Le goût pour l’apocalypse pourrait être le symptôme d’une certaine forme de rapport de l’individu et de la société au temps. Il s’agirait d’un temps qui ne se pense plus dans la continuité, mais dans le culte de l’instant : un monde que l’on consomme et consume, et après nous le Déluge, en l’occurrence le cataclysme planétaire. Sommes nous capable de nous projeter dans un avenir qui soit autre que l’anéantissement? Le sentiment permanent de culpabilité, l’impression de ne pas aller dans le bon sens, ceci nous ronge peut être au point d’être impatients de voir venir ce qui est selon nous inéluctable. De manière générale, qu’il s’agisse des dangers climatiques ou de crise économique, peut être que le sentiment reflété est celui de la paralysie face à un futur qui se déroule sans nous, à un destin dont nous ne tenons plus les rênes. C’est cette perception d’un monde privé de possibles, d’un non-futur, qui contribue à nous suspendre dans une seule dimension, le présent, sans projection vers l’avenir. Avons nous encore des espoirs? Qui marche vers un idéal? Peut être que le goût de l’apocalypse naît de la crise du progrès, l’impression que l’on ne peut regarder que sur terre ou au ciel, mais sans jamais les voir se rencontrer, à l’horizon. Si c’est le cas, si nous sommes privés d’avenir, alors pas d’inquiétude, car la fin du monde a déjà eu lieu.

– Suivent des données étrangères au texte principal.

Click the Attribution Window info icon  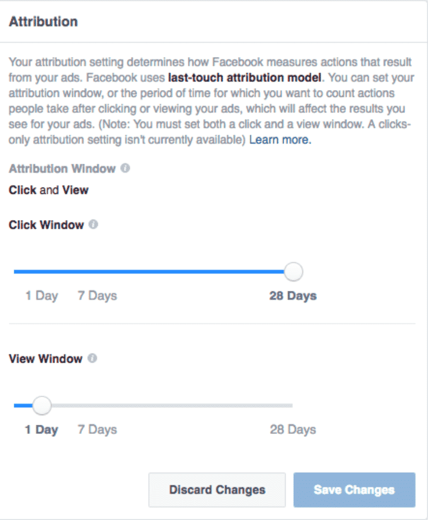(x=125, y=168)
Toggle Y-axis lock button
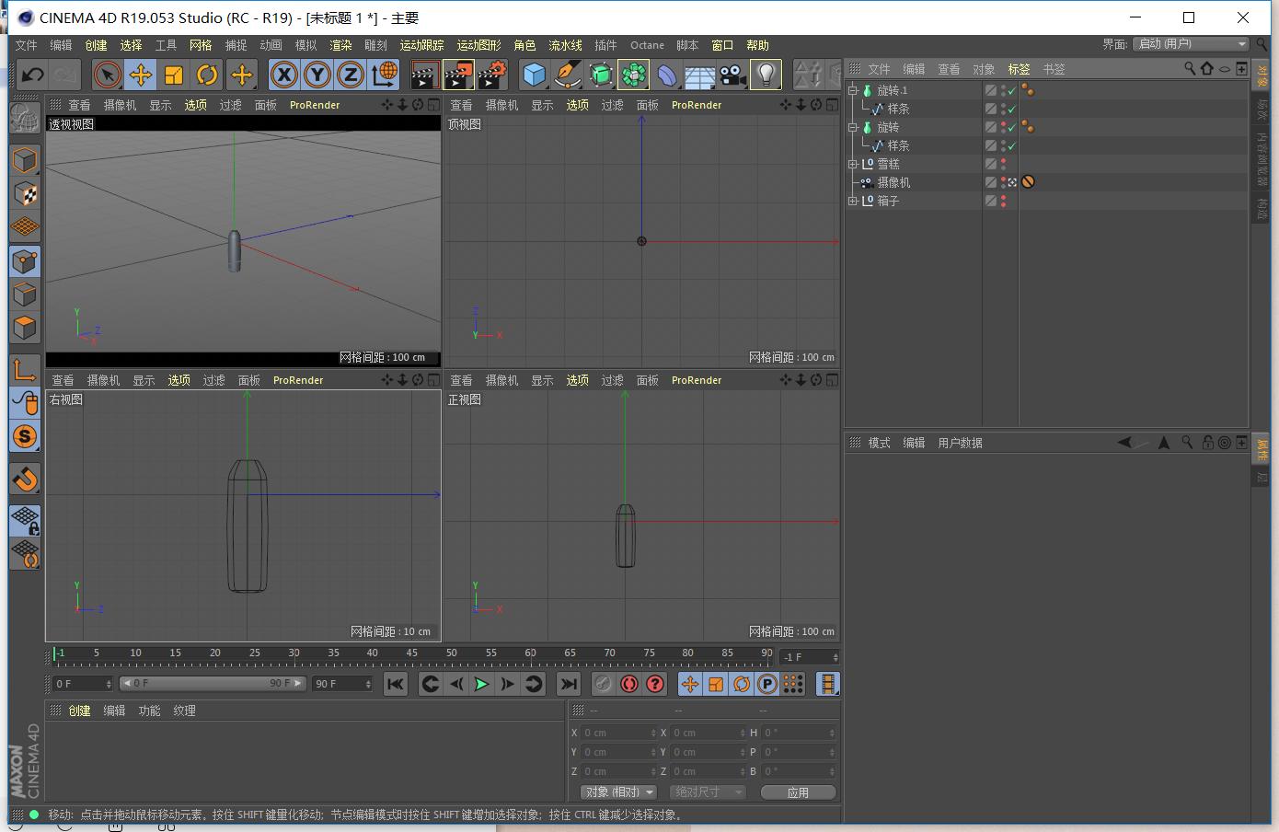 (317, 75)
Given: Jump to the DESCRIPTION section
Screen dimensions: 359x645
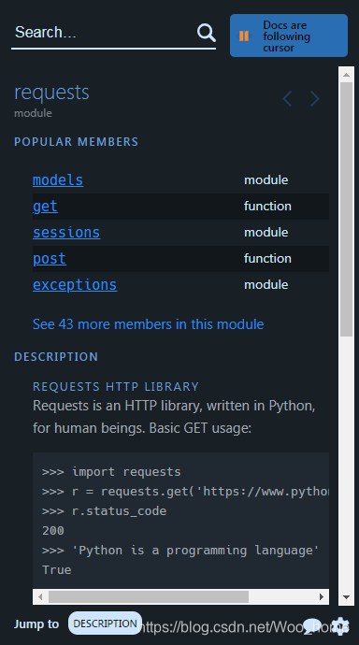Looking at the screenshot, I should (x=105, y=624).
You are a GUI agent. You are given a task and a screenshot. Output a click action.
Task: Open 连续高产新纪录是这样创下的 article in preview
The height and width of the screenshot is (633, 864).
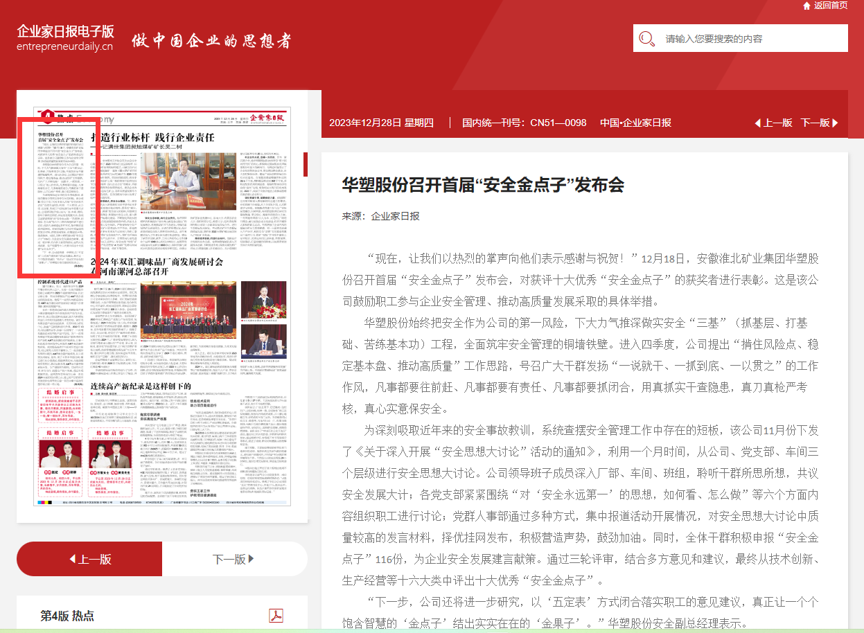pyautogui.click(x=141, y=385)
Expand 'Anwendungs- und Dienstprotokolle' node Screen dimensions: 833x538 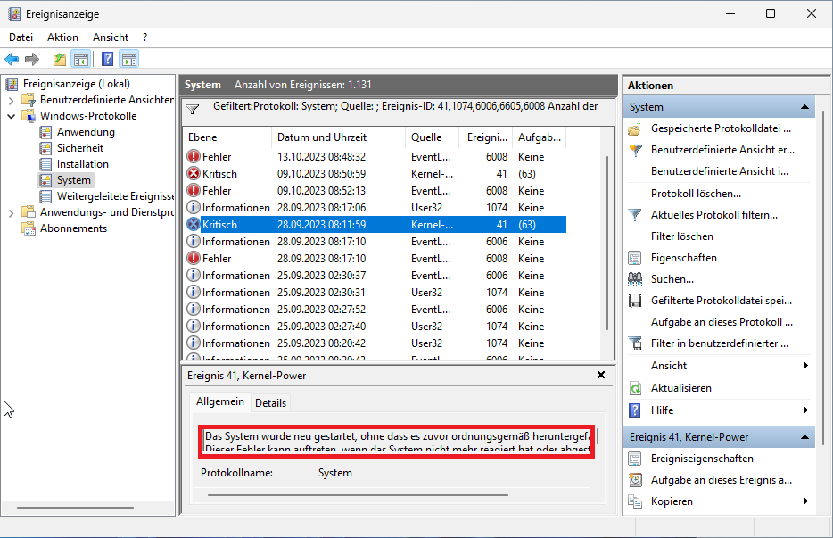pyautogui.click(x=12, y=212)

Cependant, ne l’oublions pas, rares sont les pensées de la destruction non accompagnées par celle de la reconstruction. La table rase, le nouveau commencement, voilà qui pourrait évoquer aux États-Unis le geste fondateur, car c’était bien du « Nouveau Monde » qu’il s’agissait à l’origine de leur histoire, même si ce monde empruntait beaucoup à l’ancien. 2012 n’échappe pas à cette règle du renouveau, et dessine une nouvelle humanité. La régénerescence est encore l’occasion de penser un type de temps précis, un temps « charnière » qui sert de transition, et qui se distingue du temps figé sans avenir. Quel pourrait être ce temps du passage? Peut être celui durant lequel le monde occidental prend conscience qu’il n’est pas la seule dimension du monde. Peut être celui où de nouveaux enjeux amènent à briser les cloisonnements culturels, à une union face à l’avènement de périls, eux aussi mondialisés. Bref, peut être que l’union et l’action n’ont lieu que face à l’apocalypse, dans une communauté rassemblée par la peur. A nous de montrer que la prévoyance, la sagesse ou le simple bon sens peuvent nous diriger, que nous ne sommes pas que ces bœufs, qui n’avancent qu’une fois piqués par l’aiguillon. Une bonne résolution pour regarder 2012 sans complexes.

Illustration: collider

One Comment

  • ou...

    Ou alors Emmerich avait juste envie de refaire un film où tout explose dans un déluge d’effets spéciaux, donc il a ecrit un scénario qui tient en une ligne: 2012 c’est la fin du monde.
    Et après il a fait péter pleins de trucs.